Right. This example is just an experiment towards the beginning of rebuilding Alamofire using the new concurrency model. The current version already uses serial queues internally to manage async state updates and locks to manage synchronous functions and mutable state. I'm trying to gain insight into how the concurrency features work by applying them to the concurrency domain I've already built. I also have an experiment offering async
handlers instead of completion handlers, this is just the next step.
It's funny you should mention the URLSession
queuing, as I brought that example up several times in previous pitches. Eventually I got an answer that the queue shouldn't really matter as there may simply be a performance impact due to queue hopping between the URLSession
's delegateQueue
and the various executors. Are there considerations beyond that?

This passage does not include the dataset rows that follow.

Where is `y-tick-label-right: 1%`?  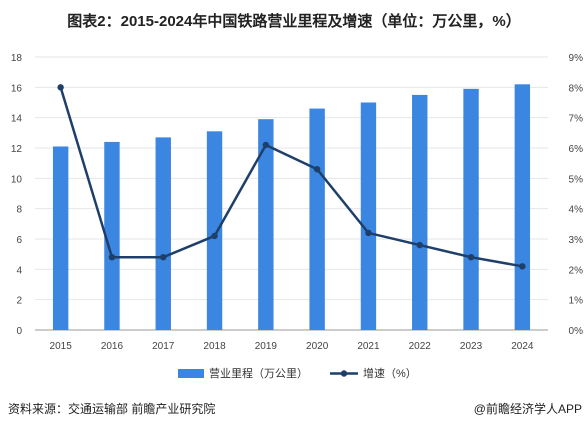
y-tick-label-right: 1% is located at coordinates (576, 302). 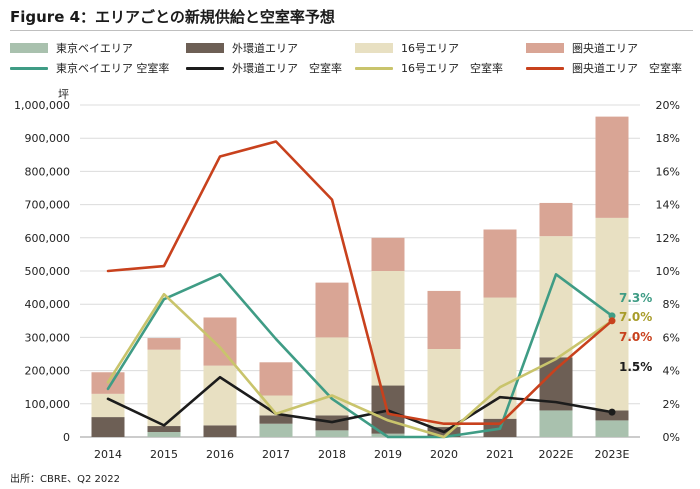 What do you see at coordinates (332, 434) in the screenshot?
I see `bar-0-2018` at bounding box center [332, 434].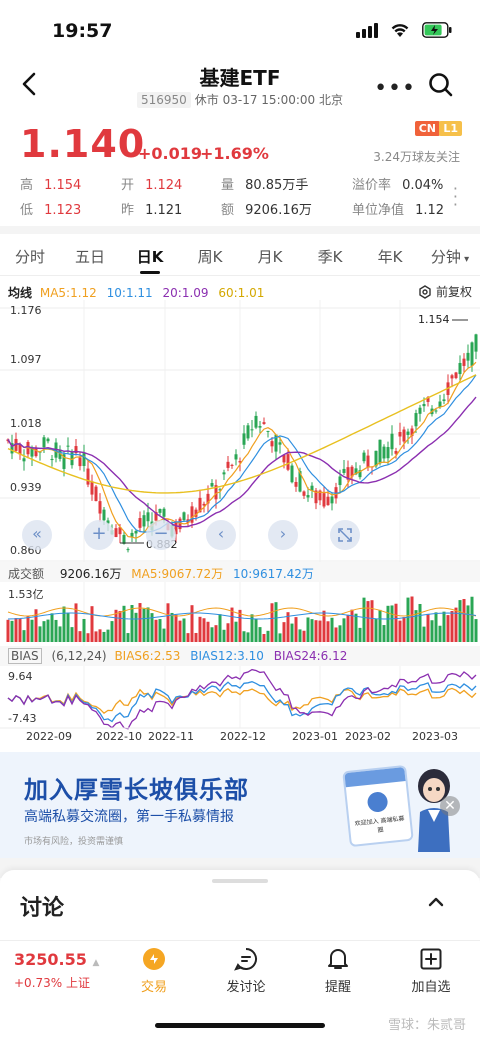  Describe the element at coordinates (338, 970) in the screenshot. I see `nav-remind: 提醒` at that location.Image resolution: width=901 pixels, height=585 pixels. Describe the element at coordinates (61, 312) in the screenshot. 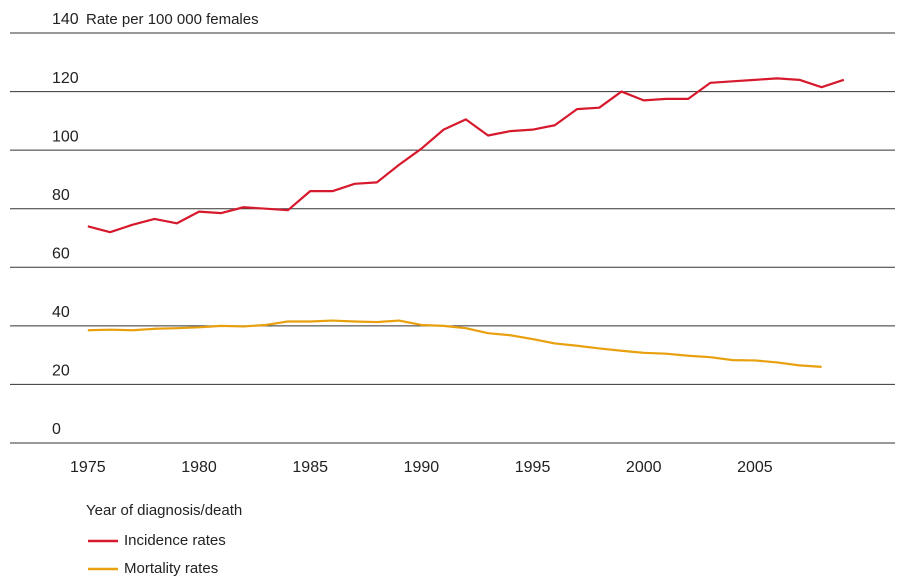

I see `y-tick-label: 40` at that location.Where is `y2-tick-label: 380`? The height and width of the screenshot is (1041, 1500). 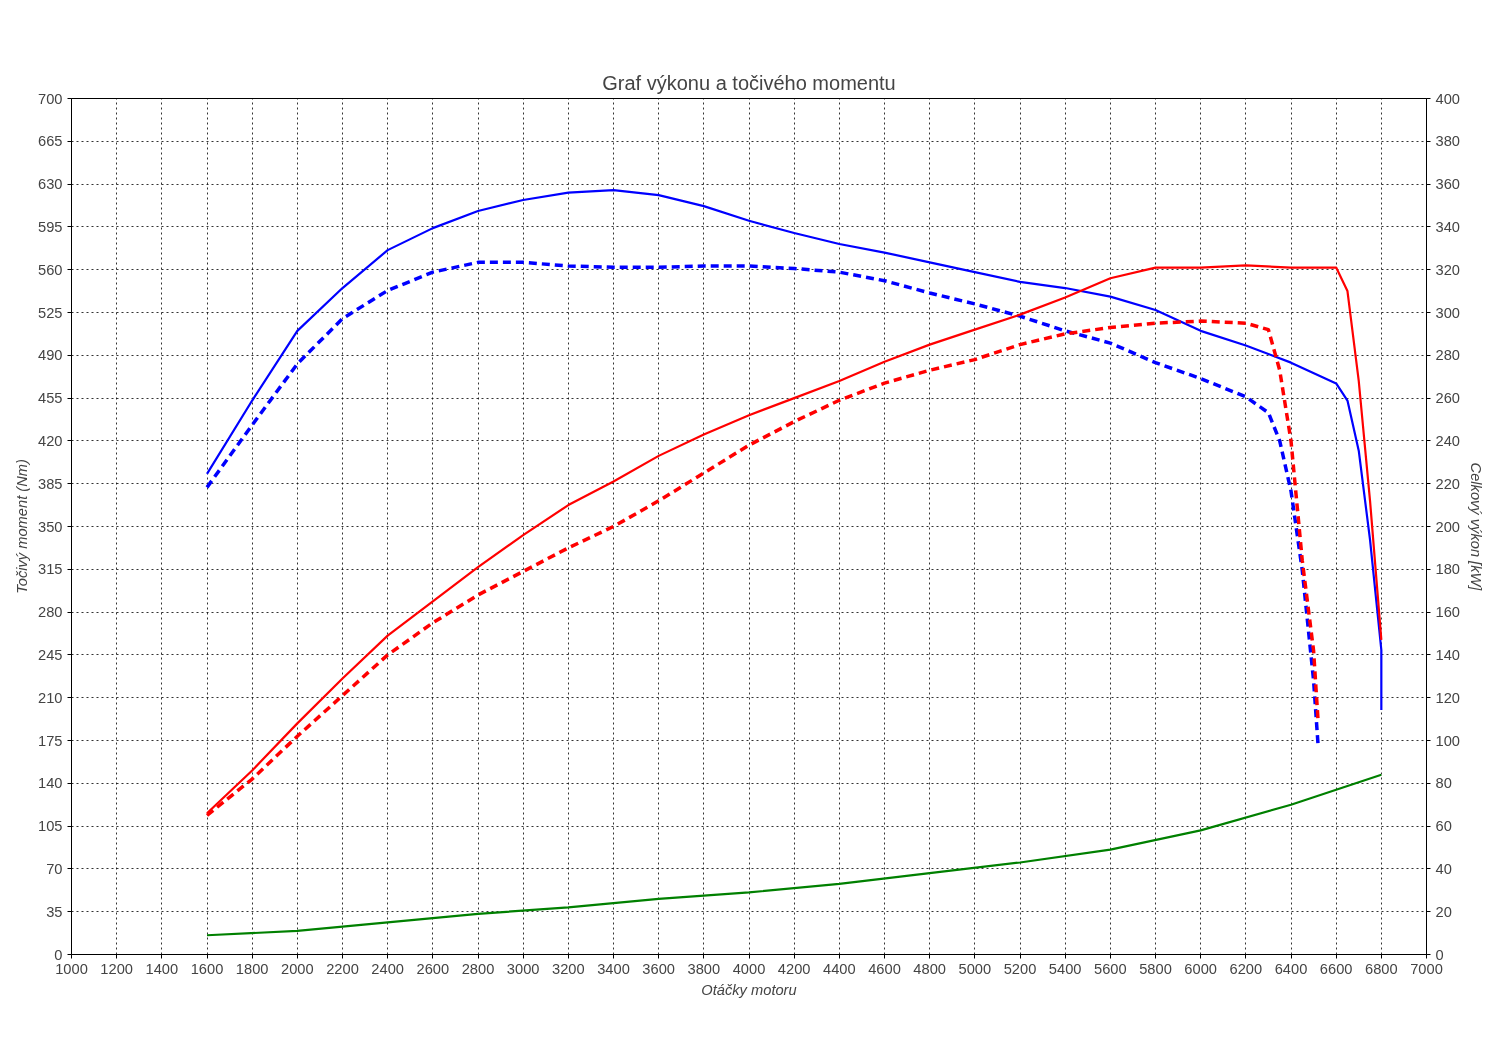
y2-tick-label: 380 is located at coordinates (1448, 142).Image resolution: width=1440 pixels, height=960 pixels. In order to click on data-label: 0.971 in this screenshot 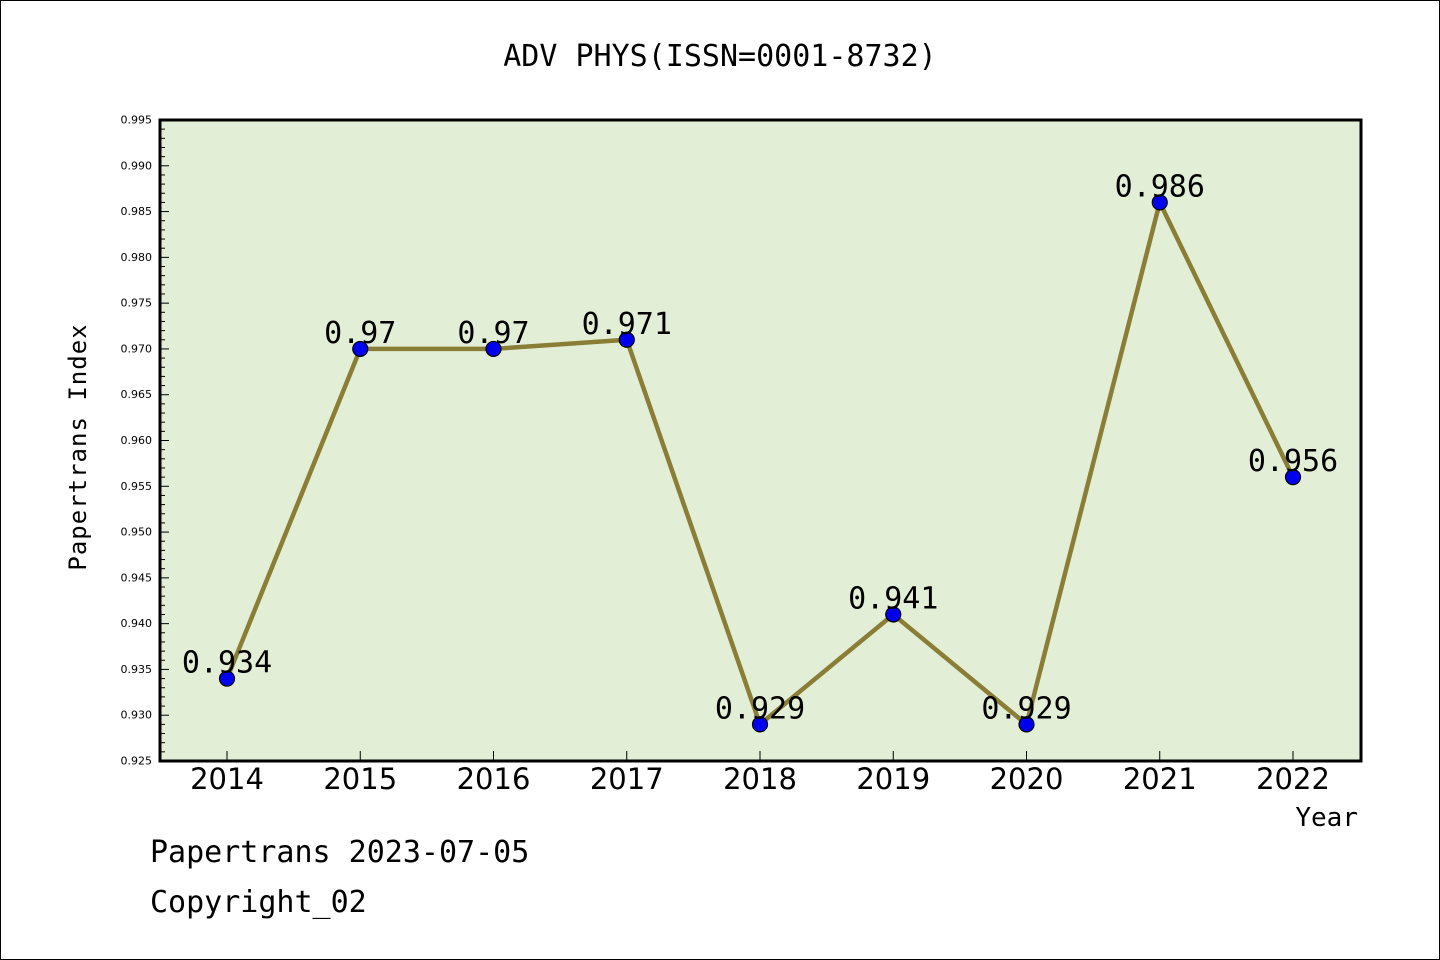, I will do `click(627, 324)`.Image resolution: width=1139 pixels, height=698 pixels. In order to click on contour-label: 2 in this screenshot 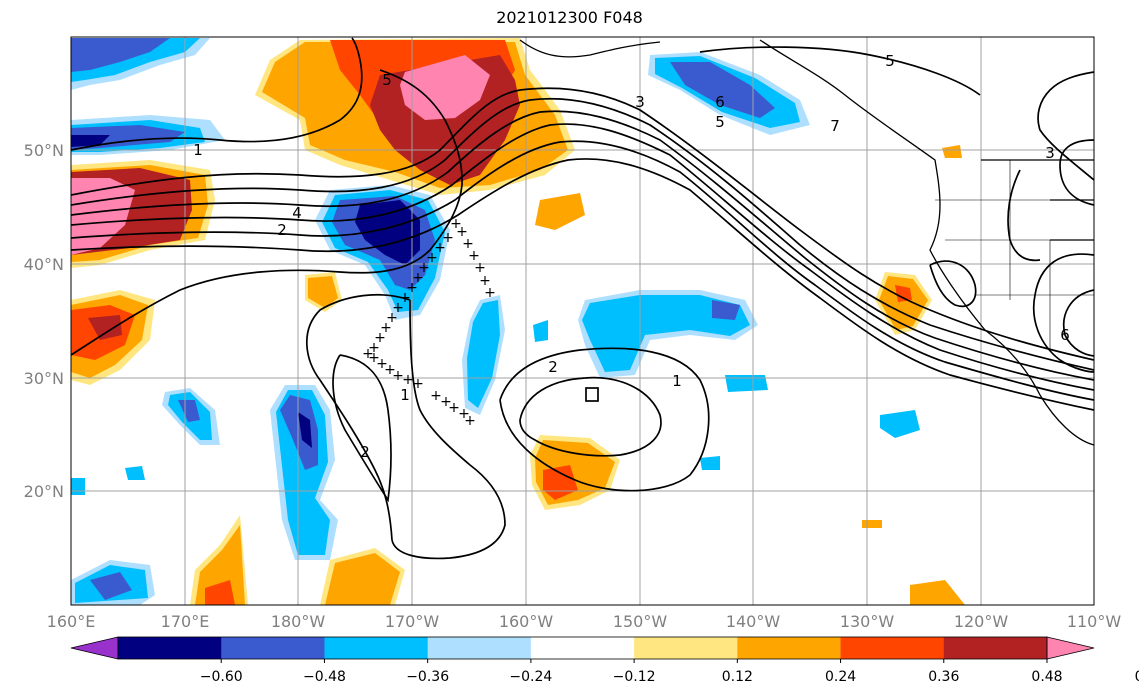, I will do `click(553, 367)`.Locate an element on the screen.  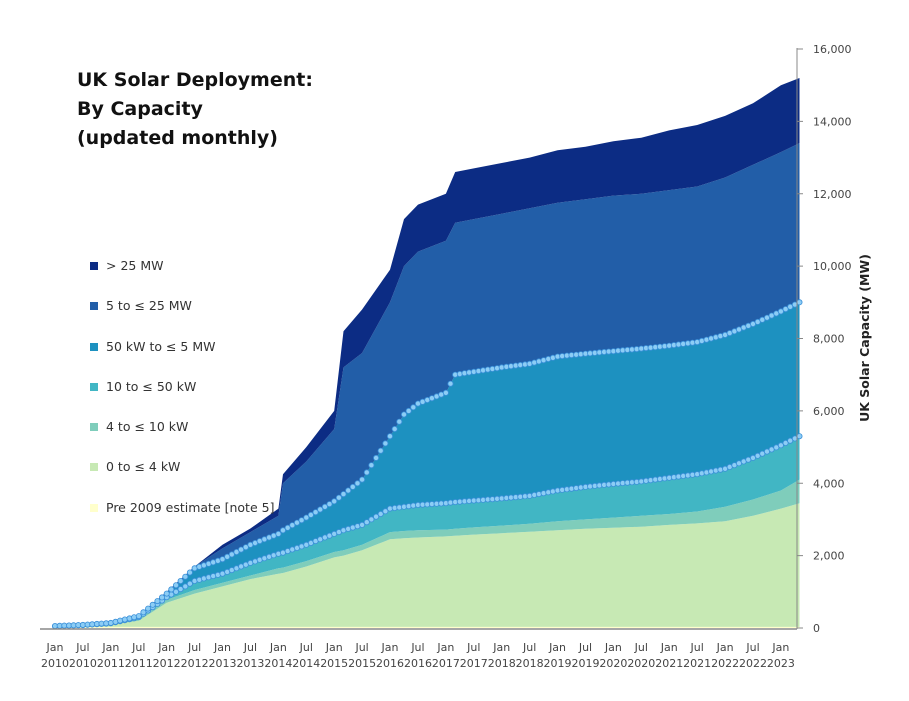
y-tick-label: 2,000 is located at coordinates (829, 556).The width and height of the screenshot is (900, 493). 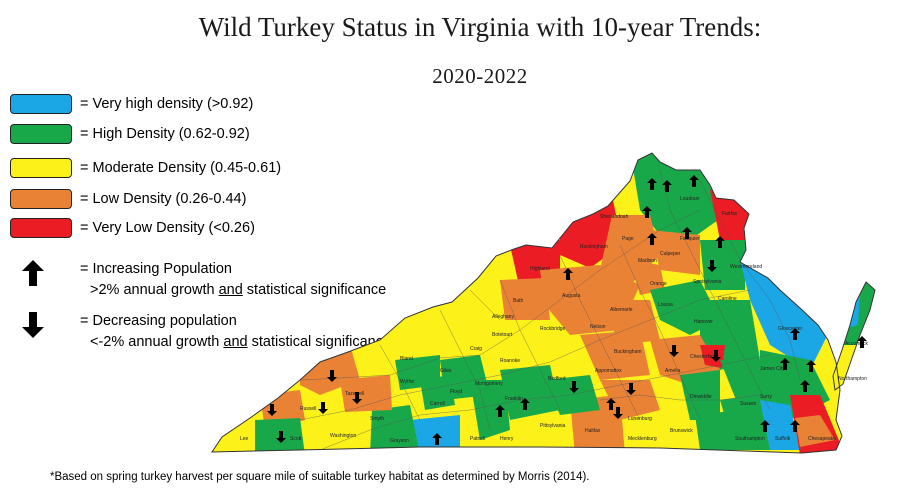 I want to click on map-subtitle-years: 2020-2022, so click(x=480, y=76).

Frankly, while my current model does use the same underlying DispatchQueue
as both my Session
's shared rootQueue
and the URLSession
's delegateQueue
, as that avoids a whole lot of async
calls between the two, it does seem like a better idea to allow the URLSession
's queue to operate independently so throughput isn't affected by work being performed by the requests. Replacing my existing serial DispatchQueue
with the built in concurrency seems like a good idea, no?
So I'd still be very interested in a model that allows me make an actor a URLSessionDelegate
, as that seems like something that needs to be possible no matter what. I took the compiler's advice and marked the delegate methods nonisolated
and used detach
to call my existing await
calls. Is that roughly equivalent to what @asyncHandler
did?
I think that might be exactly what the old @asyncHandler
did.
The existing URLSessionDelegate
design is essentially an "actor protocol" — all the requirements are invoked on a consistent executor, namely, the operation queue you construct the session with — except that there's really no way for the compiler to know and automate that. Probably the most direct port would be to make an initializer of URLSession
that takes an instance of an actor protocol corresponding to everything in the URLSessionDelegate
hierarchy, and then make an ObjC adapter which sits between them. The big problem with that approach, of course, is that URLSessionDelegate
and its derived protocols trade heavily on optional requirements, which aren't supported in a non-@objc
protocol, which an actor protocol would have to be.
How? I couldn't even find build settings anymore, I assume it's only available for .xcodeproj project, not SPM one.